[Document extract start]

Thus, each baffle plate 9 n has a structure such that the baffle plate 9 n slants with respect to the front surface or the backside surface of the corresponding slant plate 9 k. Thus, the captured particle is prevented from going out from the vortex of the gas flow. Thus, a capture rate of the particle increases. Thus, the effects according to the thirteenth embodiment are obtained.

Twentieth Embodiment

A twentieth embodiment of the present disclosure will be explained. In the present embodiment, the back room for diffusing the raw material gas 3 includes a rectifier function for rectifying the gas flow of the raw material gas 3 in a direction toward the raw material gas supply nozzle 9 b. Other features are similar to the twelfth embodiment. Only different parts from the twelfth embodiment will be explained.
FIG. 23 is a perspective image view of the heating chamber 9 accommodated in the manufacturing device of the SiC single crystal according to the present embodiment.
As shown in the above drawing, the back room for diffusing the raw material gas 3 is formed in a region of the hollow cylindrical member 9 c, in which the slant plate 9 k is not formed. In the back room, a rectifier system 9 p is formed. The rectifier system 9 p rectifies the gas flow of the raw material gas 3 before the gas 3 reaches the raw material gas supply nozzle 9 b. The rectifier system 9 p is arranged between the upper side of the hollow cylindrical member 9 c and the slant plate 9 k. In the present embodiment, the system 9 p includes multiple ring members, which are arranged concentrically.
Thus, since the rectifier system 9 p is formed before the raw material gas supply nozzle 9 b, the rectified raw material gas 3 not the vortex is supplied to the growing surface of the SiC single crystal 6. Thus, the SiC single crystal 6 having high quality is grown.

Other Embodiments

In the above third and fourth embodiments, the number of openings 9 ga, 9 ha, 9 ia formed in the baffle plates 9 g-9 i is same. Alternatively, the number may be different from each other. Further, the number of plates in each baffle plate 9 g-9 i is three, and the number is same. Alternatively, the number may be different from each other. Further, only a part of the baffle plates 9 g-9 i may include multiple plates.

[Document extract end]
[Record list start]

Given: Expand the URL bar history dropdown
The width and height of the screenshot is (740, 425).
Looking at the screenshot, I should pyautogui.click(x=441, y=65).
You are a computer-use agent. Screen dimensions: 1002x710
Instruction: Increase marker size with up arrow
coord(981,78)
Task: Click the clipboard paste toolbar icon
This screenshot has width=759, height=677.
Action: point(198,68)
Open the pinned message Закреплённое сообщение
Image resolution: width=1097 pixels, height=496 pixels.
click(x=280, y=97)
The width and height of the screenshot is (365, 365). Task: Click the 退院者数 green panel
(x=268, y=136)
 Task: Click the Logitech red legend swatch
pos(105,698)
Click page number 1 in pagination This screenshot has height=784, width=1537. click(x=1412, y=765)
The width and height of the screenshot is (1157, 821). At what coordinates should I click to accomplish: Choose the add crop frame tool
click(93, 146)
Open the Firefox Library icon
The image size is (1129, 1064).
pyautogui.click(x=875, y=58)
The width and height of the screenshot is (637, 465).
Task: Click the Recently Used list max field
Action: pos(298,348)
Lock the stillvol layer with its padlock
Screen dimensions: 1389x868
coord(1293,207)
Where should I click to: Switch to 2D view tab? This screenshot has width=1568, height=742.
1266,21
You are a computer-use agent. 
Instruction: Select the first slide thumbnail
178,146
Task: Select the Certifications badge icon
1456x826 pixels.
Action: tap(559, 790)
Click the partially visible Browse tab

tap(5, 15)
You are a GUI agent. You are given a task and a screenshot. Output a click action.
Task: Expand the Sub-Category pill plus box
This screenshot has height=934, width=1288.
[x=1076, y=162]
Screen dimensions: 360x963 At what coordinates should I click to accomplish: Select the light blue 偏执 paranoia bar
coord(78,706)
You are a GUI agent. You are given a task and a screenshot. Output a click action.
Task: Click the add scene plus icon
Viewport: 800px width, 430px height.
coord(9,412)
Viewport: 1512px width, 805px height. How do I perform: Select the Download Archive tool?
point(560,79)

[Record list end]

*What to work on*
Name every embodiment that the SiC single crystal text refers to by an ordinal number, in the order each first appears.

*Correct result*
Thirteenth, twentieth, twelfth, third, fourth